The tub-shaped gliding bottom 16, which is configured on its inside walls facing the passing-through fabric strand pile 19, so as to display a low coefficient of friction relative to the fabric strand pile and is coated—for example with Teflon—or provided with special gliding elements or rollers, is made of two walls with a fluid-impermeable outside wall 23 and—at a distance therefrom—an inside wall 24 that is perforated in a section 24 a extending from the fabric strand inlet side 18 and in a section 24 b leading to the fabric strand outlet side 20 and is fluid-impermeable in a wall section 24 c located in between. The perforated sections 24 a, 24 b are highlighted in black in FIG. 3. On their ends, there are provided fluid discharge openings 25 (FIGS. 4, 5) that are closed by closure caps 26 which can be selectively opened in order to be able to drain treatment fluid passing through the perforated inside wall sections 24 a, 24 b into the treatment container 1.
A filling pipe 260 terminates in the tub-shaped gliding bottom 16 and allows filling of the gliding bottom in the course of a treatment container adjustment as in FIG. 2 with treatment fluid, in which case the gliding bottom is oriented essentially in horizontal direction and the closure caps 26 are closed. Filled treatment fluid can ultimately be drained through a discharge opening 27 into the interior of the container. The fluid passage through the discharge opening 27 is controlled by a closure member 28 in such a manner that it can be actuated by an actuator 29 that can be controlled from the outside.
The gliding bottom 16 is curved concavely along is length that accommodates the fabric strand pile 19, preferably consistent with an arc of a circle having a large radius (for example 20 meters) or consistent with a catenary line. In so doing, the discharge opening 27 is arranged at the lowest point of the gliding bottom 16 with the gliding bottom being oriented horizontally. Adjoining this concavely curved section, the gliding bottom 16 is highly arched on the fabric strand inlet side 18 and on the fabric strand outlet side 20 at 16 a and 16 b, respectively, in which case the high arch 16 a extends into the region of the center axis of the treatment container. The adjoining bordering edge of the lateral wall of the tub-shaped gliding bottom 16 is indicated at 30.
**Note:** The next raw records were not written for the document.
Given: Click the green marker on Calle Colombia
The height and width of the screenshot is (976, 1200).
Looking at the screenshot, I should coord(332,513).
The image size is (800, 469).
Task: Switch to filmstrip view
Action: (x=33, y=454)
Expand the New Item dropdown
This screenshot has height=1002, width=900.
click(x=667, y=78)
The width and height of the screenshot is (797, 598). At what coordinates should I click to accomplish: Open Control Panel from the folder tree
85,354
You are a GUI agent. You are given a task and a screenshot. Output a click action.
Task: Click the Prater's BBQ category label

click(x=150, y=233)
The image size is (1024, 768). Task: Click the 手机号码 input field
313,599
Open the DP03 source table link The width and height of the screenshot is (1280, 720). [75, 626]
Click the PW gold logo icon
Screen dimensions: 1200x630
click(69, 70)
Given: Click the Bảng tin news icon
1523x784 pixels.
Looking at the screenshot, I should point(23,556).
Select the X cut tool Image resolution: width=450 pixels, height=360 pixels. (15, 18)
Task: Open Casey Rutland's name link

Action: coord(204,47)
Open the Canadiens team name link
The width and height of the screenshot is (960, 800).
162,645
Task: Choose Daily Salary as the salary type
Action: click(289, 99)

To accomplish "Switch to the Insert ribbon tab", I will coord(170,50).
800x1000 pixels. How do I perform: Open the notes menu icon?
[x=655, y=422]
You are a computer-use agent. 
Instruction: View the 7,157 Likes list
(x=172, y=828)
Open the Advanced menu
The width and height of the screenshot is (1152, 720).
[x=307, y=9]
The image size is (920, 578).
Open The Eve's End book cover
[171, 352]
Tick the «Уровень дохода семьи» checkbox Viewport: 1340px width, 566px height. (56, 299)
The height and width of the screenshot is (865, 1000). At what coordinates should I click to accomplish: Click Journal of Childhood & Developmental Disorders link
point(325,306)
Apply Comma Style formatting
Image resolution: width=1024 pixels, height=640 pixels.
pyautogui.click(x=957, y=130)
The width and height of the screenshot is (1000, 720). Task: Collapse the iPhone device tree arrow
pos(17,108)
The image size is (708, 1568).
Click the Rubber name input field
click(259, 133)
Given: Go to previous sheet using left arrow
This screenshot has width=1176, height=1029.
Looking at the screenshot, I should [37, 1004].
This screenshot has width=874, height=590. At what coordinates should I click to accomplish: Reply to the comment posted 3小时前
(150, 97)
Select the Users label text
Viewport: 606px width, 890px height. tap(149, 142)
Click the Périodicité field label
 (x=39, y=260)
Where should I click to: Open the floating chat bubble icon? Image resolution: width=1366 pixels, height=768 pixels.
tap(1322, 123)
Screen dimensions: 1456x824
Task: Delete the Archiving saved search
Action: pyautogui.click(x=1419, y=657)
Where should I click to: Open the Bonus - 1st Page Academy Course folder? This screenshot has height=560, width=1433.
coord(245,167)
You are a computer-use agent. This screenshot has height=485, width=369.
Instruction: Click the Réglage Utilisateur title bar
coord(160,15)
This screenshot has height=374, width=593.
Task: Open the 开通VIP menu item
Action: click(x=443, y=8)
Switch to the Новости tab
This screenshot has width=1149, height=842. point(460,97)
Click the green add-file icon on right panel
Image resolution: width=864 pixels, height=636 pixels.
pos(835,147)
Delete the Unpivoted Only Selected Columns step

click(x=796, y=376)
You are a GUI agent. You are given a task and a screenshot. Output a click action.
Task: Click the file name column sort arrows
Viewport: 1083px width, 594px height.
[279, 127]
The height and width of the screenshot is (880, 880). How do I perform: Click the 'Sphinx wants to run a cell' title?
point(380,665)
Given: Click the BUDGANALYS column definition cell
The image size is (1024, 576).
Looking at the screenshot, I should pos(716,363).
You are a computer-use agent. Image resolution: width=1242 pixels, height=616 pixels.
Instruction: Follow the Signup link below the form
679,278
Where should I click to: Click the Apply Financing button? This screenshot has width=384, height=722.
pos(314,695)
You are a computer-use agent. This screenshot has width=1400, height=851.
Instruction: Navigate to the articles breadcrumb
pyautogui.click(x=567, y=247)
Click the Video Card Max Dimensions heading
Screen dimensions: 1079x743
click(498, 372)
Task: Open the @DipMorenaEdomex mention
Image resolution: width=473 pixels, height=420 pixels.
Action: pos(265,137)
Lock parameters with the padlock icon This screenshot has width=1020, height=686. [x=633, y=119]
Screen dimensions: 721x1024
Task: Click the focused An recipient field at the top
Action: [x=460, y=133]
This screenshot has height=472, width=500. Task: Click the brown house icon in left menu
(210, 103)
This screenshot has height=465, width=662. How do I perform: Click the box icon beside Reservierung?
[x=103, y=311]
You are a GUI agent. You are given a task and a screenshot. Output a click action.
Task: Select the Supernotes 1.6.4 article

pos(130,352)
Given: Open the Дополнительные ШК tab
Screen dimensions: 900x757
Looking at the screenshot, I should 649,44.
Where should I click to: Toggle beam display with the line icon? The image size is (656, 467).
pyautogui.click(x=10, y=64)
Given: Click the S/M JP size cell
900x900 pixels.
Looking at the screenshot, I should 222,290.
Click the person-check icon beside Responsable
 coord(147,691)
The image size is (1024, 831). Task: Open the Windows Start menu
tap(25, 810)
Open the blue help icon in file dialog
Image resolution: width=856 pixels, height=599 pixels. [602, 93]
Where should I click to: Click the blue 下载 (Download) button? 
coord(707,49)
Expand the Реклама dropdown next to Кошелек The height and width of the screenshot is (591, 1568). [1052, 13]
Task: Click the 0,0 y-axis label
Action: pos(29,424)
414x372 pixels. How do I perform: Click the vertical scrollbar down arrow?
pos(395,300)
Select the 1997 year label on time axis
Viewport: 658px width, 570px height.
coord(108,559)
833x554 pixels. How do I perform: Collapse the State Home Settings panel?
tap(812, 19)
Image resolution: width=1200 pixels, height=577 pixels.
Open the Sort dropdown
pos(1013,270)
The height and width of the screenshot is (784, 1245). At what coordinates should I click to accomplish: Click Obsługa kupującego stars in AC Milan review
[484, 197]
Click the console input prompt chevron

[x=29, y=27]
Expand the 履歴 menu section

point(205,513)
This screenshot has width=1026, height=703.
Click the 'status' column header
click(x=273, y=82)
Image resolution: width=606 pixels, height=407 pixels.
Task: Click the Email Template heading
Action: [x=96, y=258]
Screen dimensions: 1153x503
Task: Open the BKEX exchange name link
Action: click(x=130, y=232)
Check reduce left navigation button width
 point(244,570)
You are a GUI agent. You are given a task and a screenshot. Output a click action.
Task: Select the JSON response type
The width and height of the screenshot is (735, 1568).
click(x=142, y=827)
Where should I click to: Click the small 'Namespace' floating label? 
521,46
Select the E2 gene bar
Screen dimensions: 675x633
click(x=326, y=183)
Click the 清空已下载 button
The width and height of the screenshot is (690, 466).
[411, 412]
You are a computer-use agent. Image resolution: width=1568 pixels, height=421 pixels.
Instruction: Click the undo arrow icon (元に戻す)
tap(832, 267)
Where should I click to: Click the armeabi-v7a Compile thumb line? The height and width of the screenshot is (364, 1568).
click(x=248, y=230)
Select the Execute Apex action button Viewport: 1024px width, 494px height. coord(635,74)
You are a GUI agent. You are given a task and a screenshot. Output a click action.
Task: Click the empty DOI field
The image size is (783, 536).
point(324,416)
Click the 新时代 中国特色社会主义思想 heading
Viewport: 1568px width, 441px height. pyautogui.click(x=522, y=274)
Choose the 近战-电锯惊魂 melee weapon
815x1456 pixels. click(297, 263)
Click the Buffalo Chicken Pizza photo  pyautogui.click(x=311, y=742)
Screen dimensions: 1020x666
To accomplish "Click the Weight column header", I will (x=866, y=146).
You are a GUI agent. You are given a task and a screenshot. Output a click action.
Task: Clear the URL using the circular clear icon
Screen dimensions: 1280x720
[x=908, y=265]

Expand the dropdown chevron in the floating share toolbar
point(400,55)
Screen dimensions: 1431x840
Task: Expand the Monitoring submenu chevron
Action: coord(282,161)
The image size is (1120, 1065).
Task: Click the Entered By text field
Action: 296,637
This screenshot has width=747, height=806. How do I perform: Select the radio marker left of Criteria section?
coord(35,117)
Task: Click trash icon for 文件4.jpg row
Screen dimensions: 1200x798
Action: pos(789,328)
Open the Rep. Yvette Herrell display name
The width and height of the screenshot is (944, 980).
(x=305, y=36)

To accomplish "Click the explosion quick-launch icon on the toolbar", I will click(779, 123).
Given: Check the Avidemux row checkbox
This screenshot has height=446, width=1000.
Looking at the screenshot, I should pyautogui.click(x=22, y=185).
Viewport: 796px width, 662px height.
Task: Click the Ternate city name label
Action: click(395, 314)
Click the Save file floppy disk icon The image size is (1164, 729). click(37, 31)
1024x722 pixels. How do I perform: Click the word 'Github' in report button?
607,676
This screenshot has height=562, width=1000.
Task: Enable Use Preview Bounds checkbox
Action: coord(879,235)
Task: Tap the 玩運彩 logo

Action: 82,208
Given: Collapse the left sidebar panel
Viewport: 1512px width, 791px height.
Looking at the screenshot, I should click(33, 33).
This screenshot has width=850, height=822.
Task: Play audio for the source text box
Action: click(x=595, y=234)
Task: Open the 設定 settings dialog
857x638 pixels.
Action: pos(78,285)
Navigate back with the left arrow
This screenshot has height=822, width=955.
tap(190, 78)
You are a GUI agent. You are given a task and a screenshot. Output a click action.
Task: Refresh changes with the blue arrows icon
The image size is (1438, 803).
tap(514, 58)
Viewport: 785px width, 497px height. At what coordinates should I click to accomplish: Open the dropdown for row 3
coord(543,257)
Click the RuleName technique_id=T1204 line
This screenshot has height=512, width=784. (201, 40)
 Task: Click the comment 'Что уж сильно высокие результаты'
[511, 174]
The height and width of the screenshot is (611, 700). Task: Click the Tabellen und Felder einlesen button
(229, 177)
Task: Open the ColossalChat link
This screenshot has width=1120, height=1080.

The transport section 15 above the gliding bottom 16 in the treatment container 1 comprises a transport tube 31, the details of which can be seen in FIGS. 6, 7, in particular. Starting at a short, straight tubular section 31 a having a constant square diameter and being connected to the transport nozzle arrangement 31, the transport tube 31 has, in a long section 31 b, a conical expansion of the flow channel formed by the transport tube, with the cross-sectional shape of said channel thus becoming increasingly rectangular. On the end of the transport tube section 31 b facing the transport nozzle arrangement 14, there follows a fabric strand outlet elbow 32 having a rectangular cross-section, the details of said elbow being obvious from FIG. 8. The material stand outlet elbow 32 extends over approximately 90 degrees and is provided with a perforation 33 in the region of its lateral walls and in at least its radial outside wall. It terminates in the manner that can be inferred from FIG. 4 in the gliding bottom 16 on the fabric strand inlet side 18 of said gliding bottom. Below the perforated fabric strand outlet elbow 32 there is, in the gliding bottom 16, a fabric strand depositing zone 330 (FIG. 4) having a width corresponding approximately to the width of the gliding bottom 16 and having a depth that is only 150 mm to 200 mm. This depositing zone 330 is delimited toward the inside of the treatment container by a boundary wall 34 (FIG. 4) that is arcuate, extends over the width of the gliding bottom 16 and extends downward toward the inside wall 24 a of the gliding bottom 16 up to a specified distance. The fabric strand depositing zone 330 is thus delimited on all four sides by walls, in which case the highly arched section 16 a extends in lateral direction relatively closely to the fabric strand outlet elbow 32. The tube section 31 a could also be configured so as to have a constant rectangular or polygonal cross-section.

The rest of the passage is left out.